▶ _Stored records_
= = = = = = =
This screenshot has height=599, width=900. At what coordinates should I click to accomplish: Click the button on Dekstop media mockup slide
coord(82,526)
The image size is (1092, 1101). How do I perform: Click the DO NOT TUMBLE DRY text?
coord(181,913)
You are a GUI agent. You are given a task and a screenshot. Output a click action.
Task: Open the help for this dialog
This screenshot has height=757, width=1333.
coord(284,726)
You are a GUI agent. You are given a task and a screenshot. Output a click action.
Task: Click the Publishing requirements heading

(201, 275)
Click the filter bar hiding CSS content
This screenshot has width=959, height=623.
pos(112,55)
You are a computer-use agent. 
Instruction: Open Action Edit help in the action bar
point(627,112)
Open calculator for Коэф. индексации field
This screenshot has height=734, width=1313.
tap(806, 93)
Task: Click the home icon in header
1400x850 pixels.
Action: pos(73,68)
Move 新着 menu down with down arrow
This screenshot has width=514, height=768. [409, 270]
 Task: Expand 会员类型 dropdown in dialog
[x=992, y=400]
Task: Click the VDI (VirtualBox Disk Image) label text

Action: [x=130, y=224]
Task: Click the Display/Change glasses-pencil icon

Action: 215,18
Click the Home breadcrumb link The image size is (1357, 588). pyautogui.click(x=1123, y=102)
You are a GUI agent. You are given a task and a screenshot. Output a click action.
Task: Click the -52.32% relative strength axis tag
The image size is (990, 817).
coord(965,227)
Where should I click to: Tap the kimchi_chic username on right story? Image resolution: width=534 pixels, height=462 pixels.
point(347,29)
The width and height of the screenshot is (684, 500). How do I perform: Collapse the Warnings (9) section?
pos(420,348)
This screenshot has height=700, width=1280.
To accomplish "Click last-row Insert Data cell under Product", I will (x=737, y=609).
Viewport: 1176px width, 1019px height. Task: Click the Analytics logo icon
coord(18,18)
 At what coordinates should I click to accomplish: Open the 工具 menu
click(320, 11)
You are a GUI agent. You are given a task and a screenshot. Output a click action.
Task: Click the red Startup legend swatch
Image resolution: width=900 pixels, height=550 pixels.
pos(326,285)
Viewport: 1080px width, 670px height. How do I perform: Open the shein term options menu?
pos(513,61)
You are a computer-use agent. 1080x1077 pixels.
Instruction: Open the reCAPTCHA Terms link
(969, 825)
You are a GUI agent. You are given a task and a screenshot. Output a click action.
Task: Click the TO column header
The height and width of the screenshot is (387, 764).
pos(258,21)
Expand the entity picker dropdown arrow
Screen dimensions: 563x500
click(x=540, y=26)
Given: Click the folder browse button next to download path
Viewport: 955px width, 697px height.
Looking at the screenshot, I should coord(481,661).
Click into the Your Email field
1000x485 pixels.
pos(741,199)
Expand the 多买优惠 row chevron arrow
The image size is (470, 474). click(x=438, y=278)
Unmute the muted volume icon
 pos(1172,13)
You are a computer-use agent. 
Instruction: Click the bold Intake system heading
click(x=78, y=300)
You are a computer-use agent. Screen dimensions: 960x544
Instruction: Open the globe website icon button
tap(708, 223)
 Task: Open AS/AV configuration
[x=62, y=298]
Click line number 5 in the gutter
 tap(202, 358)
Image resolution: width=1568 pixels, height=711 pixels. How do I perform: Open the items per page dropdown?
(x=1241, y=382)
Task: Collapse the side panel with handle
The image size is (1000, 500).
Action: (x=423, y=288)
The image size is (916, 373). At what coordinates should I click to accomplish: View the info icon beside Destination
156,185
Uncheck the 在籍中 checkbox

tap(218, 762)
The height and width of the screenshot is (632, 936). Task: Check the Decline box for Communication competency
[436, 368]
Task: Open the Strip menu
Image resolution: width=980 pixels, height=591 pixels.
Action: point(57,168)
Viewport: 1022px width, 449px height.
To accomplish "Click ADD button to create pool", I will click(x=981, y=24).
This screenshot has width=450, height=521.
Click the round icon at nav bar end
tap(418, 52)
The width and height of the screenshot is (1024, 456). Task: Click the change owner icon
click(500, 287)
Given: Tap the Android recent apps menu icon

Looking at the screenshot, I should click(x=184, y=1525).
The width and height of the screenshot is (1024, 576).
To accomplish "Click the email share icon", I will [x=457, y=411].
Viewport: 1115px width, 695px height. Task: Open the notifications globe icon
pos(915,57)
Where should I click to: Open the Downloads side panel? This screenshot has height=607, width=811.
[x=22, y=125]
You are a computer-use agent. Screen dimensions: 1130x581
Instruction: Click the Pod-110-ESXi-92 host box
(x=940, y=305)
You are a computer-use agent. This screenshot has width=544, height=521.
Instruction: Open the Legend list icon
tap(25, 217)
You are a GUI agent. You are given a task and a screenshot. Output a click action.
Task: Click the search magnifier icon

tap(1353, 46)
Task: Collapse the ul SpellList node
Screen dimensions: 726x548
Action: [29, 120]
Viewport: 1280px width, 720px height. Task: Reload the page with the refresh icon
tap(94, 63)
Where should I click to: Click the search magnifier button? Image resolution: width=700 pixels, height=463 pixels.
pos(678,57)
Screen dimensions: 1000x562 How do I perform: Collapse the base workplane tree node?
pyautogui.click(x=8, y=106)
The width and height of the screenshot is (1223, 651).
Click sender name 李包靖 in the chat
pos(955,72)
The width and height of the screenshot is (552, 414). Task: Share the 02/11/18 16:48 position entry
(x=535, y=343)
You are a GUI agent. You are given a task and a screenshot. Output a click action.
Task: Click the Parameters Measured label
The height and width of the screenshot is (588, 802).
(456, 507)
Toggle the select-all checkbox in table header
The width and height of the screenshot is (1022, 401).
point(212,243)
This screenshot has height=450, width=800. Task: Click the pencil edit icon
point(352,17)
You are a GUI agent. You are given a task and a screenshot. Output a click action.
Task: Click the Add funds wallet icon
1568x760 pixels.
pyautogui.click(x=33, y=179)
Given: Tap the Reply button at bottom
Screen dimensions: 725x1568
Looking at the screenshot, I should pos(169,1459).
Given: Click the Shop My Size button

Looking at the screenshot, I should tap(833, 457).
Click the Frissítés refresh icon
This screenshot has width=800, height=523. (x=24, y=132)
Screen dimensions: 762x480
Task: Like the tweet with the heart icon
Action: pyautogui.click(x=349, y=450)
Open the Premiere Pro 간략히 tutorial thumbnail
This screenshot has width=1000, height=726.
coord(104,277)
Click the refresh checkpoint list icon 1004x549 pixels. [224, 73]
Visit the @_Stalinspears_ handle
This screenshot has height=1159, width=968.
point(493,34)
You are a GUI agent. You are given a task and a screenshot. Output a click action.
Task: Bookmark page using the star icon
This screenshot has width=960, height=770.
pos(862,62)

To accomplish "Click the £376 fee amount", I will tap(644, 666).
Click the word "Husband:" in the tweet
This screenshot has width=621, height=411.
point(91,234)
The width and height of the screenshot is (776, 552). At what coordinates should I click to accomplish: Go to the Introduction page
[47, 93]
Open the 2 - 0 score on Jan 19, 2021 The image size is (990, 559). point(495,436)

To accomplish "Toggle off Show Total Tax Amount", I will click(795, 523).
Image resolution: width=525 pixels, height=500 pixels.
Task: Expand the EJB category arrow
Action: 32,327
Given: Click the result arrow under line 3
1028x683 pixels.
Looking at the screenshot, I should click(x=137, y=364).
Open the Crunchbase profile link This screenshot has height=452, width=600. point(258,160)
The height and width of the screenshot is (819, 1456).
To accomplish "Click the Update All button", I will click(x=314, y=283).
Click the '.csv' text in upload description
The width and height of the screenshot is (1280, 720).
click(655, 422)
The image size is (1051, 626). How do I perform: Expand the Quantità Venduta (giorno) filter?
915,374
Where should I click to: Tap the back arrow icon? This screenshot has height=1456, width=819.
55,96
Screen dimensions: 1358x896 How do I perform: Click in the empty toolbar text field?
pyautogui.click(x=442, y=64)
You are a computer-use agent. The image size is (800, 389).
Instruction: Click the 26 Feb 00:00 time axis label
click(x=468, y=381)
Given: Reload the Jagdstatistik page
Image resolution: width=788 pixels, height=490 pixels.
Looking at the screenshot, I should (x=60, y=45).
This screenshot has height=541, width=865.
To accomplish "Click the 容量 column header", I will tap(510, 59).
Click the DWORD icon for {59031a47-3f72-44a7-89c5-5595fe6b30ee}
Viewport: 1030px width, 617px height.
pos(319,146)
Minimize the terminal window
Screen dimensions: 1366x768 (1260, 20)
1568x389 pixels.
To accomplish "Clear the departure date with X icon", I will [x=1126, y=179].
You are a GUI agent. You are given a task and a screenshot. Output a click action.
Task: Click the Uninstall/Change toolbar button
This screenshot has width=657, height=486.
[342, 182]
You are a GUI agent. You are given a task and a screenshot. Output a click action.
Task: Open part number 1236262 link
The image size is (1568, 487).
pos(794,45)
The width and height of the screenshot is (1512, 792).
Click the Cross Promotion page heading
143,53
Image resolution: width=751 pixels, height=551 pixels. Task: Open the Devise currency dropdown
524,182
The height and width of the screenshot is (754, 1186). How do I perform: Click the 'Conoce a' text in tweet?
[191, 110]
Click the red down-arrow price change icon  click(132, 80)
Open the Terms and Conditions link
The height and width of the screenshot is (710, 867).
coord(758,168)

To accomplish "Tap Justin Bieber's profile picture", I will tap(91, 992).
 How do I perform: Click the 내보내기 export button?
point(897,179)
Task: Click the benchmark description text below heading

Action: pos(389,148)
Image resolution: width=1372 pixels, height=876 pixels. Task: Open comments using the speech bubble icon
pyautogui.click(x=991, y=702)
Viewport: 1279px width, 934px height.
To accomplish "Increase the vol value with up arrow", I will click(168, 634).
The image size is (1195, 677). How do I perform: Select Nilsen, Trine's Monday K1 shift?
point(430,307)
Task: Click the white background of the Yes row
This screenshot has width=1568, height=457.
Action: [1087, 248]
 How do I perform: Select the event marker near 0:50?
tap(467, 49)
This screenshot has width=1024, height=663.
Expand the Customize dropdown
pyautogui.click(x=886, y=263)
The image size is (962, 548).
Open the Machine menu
= = = = = = =
▶ _What you need to do_
Copy out each line of the records above that includes "computer".

▶ _Response to this task_
You are a computer-use agent. 
You are a computer-use agent. 1080x1077 pixels.
You are a computer-use agent. 
You are a computer-use agent. Screen dimensions: 960x544
You are a computer-use agent. Screen dimensions: 1130x581
You are a computer-use agent. This screenshot has width=544, height=521.
You are a computer-use agent. The image size is (800, 389).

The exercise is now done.